>> begin GIVEN PASSAGE

2019-02-21 13:53:24

by Joerg Roedel

[permalink] [raw]
Subject: [PATCH stable-4.4.y] KVM: VMX: Fix x2apic check in vmx_msr_bitmap_mode()

From: Joerg Roedel <[email protected]>

The stable backport of upstream commit

904e14fb7cb96 KVM: VMX: make MSR bitmaps per-VCPU

has a bug in vmx_msr_bitmap_mode(). It enables the x2apic
MSR-bitmap when the kernel emulates x2apic for the guest in
software. The upstream version of the commit checkes whether
the hardware has virtualization enabled for x2apic
emulation.

Since KVM emulates x2apic for guests even when the host does
not support x2apic in hardware, this causes the intercept of
at least the X2APIC_TASKPRI MSR to be disabled on machines
not supporting that MSR. The result is undefined behavior,
on some machines (Intel Westmere based) it causes a crash of
the guest kernel when it tries to access that MSR.

Change the check in vmx_msr_bitmap_mode() to match the upstream
code. This fixes the guest crashes observed with stable
kernels starting with v4.4.168 through v4.4.175.

Signed-off-by: Joerg Roedel <[email protected]>
---
arch/x86/kvm/vmx.c | 4 +++-
1 file changed, 3 insertions(+), 1 deletion(-)

diff --git a/arch/x86/kvm/vmx.c b/arch/x86/kvm/vmx.c
index aee2886a387c..14553f6c03a6 100644
--- a/arch/x86/kvm/vmx.c
+++ b/arch/x86/kvm/vmx.c
@@ -4628,7 +4628,9 @@ static u8 vmx_msr_bitmap_mode(struct kvm_vcpu *vcpu)

>> end GIVEN PASSAGE
>> begin INFORMATION SUPPLIED

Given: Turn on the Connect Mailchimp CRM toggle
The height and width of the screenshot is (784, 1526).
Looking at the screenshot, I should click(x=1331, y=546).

>> end INFORMATION SUPPLIED

**ACTIONS TO TAKE**:
• a. Which hash values appear in the KVM patch email, including the ones on its index line?
• b. Proceed with the KVM patch email from the point where it stops.

**ANSWER LIST**:
• a. 904e14fb7cb96, aee2886a387c, 14553f6c03a6

• b.
{
u8 mode = 0;

- if (irqchip_in_kernel(vcpu->kvm) && apic_x2apic_mode(vcpu->arch.apic)) {
+ if (cpu_has_secondary_exec_ctrls() &&
+ (vmcs_read32(SECONDARY_VM_EXEC_CONTROL) &
+ SECONDARY_EXEC_VIRTUALIZE_X2APIC_MODE)) {
mode |= MSR_BITMAP_MODE_X2APIC;
if (enable_apicv)
mode |= MSR_BITMAP_MODE_X2APIC_APICV;
--
2.16.3



2019-02-21 14:18:17

by Greg Kroah-Hartman

[permalink] [raw]
Subject: Re: [PATCH stable-4.4.y] KVM: VMX: Fix x2apic check in vmx_msr_bitmap_mode()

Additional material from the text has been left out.